Three weeks earlier, referring to Afridis from Pakistan’s tribal areas who had raided Kashmir with the backing of Pakistan’s government, Gandhi had similarly said that he would not ask the Afridis to give up their arms. They could keep the arms, but only “in order to protect the indigent, the women and the children’ (CW 89: 460).”
As Gandhi saw it, weapons were of value only when used by persons of courage and restraint to protect innocent life.

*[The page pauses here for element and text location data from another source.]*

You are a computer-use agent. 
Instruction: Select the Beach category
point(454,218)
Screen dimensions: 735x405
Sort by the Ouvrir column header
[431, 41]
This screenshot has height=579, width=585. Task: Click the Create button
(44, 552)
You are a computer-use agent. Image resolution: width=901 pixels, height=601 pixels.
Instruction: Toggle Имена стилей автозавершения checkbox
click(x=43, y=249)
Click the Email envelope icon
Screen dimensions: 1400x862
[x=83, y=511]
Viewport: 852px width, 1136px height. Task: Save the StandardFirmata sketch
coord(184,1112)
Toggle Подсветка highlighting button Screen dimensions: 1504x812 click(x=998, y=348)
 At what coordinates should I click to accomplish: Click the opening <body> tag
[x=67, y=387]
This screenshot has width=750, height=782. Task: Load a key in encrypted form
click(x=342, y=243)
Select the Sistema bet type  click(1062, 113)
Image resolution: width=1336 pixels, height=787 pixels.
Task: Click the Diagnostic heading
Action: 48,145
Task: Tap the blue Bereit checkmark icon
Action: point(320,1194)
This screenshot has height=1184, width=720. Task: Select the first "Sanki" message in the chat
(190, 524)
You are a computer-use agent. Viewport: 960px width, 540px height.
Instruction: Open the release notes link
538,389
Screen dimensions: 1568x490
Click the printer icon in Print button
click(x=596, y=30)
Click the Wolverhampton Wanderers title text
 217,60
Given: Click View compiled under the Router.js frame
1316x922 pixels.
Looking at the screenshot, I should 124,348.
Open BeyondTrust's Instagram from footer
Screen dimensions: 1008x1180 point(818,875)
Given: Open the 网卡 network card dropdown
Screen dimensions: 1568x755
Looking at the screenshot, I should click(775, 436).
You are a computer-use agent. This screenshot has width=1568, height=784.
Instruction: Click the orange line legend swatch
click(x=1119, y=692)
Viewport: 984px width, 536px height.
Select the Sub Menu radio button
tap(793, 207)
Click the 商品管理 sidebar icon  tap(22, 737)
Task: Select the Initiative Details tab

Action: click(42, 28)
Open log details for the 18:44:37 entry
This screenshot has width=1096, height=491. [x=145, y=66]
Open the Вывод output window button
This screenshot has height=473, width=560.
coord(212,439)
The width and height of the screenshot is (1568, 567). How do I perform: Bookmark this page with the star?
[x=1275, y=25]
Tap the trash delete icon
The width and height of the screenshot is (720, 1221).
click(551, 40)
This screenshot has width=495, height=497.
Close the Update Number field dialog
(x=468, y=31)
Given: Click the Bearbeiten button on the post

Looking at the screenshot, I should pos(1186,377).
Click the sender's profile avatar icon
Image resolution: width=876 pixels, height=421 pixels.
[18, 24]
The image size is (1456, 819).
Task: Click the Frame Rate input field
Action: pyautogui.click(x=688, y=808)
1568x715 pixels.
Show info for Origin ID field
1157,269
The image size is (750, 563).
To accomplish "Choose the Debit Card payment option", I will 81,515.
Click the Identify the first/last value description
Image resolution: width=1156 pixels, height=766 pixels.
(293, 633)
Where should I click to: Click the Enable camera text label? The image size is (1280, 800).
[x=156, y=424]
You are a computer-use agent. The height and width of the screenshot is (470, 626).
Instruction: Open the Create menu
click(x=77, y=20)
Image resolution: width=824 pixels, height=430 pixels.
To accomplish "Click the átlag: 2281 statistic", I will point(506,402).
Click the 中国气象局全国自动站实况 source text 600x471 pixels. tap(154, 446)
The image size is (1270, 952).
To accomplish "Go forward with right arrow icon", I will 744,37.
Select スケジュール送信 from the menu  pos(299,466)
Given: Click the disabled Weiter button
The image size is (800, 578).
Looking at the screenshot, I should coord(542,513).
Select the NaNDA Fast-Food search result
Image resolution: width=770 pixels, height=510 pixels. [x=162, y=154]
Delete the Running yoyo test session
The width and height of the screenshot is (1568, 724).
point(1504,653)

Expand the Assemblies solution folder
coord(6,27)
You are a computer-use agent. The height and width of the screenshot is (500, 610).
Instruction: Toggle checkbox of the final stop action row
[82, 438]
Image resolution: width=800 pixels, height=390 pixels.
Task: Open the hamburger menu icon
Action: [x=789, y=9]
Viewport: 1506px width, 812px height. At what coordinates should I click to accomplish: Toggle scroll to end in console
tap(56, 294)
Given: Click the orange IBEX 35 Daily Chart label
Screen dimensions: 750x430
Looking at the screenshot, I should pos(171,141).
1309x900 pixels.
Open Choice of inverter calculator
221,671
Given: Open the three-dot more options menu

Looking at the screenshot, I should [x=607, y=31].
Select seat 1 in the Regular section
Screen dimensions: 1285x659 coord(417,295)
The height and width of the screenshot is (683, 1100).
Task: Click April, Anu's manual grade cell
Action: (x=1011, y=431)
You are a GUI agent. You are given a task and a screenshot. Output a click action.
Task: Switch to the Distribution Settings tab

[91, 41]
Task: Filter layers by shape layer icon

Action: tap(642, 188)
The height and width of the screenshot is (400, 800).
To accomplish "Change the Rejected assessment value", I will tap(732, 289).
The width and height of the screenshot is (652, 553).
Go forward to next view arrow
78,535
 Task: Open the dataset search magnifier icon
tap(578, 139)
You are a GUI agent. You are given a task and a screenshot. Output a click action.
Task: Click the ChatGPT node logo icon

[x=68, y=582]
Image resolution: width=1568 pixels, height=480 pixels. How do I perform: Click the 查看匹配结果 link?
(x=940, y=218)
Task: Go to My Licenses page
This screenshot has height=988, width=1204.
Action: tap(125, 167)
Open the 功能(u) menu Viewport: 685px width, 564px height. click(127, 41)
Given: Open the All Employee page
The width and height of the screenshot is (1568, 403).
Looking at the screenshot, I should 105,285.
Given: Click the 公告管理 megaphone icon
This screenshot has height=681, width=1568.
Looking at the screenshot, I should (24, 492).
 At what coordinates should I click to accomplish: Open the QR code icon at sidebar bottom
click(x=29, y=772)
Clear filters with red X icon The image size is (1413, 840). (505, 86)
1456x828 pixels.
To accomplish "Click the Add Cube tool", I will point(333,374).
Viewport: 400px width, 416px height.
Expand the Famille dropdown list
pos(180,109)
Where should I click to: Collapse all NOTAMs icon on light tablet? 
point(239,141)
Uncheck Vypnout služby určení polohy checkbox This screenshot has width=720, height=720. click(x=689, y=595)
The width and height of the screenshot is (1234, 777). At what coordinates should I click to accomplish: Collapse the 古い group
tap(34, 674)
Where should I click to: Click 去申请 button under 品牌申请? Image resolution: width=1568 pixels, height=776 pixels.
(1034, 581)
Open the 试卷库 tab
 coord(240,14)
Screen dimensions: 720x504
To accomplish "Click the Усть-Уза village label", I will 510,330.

They were a menace when used to threaten the vulnerable.
Will Gandhi be shocked today? It may be asked whether Gandhi’s spirit, wherever it resides, is shocked, 71 years after his death, at praise from some quarters for his assassination. In 1915, more than a hundred years ago that is, and only some months after he had returned for good from South Africa, Gandhi was asked by a young man from Gujarat, Indulal Yagnik (who would become an often-critical ally), whether he expected a following for civil disobedience in India.
Replied Gandhi: “I am not very much worried about securing a large following. That will come in due course. But I do anticipate that a time may come when my large following may throw me overboard on account of my strict adhesion to my principles—and it may be that I shall almost be turned out on the streets and have to beg for a piece of bread from door to door (Yagnik, Gandhi As I Knew Him, Danish Mahal, New Delhi, 1943, pp. 9-10).”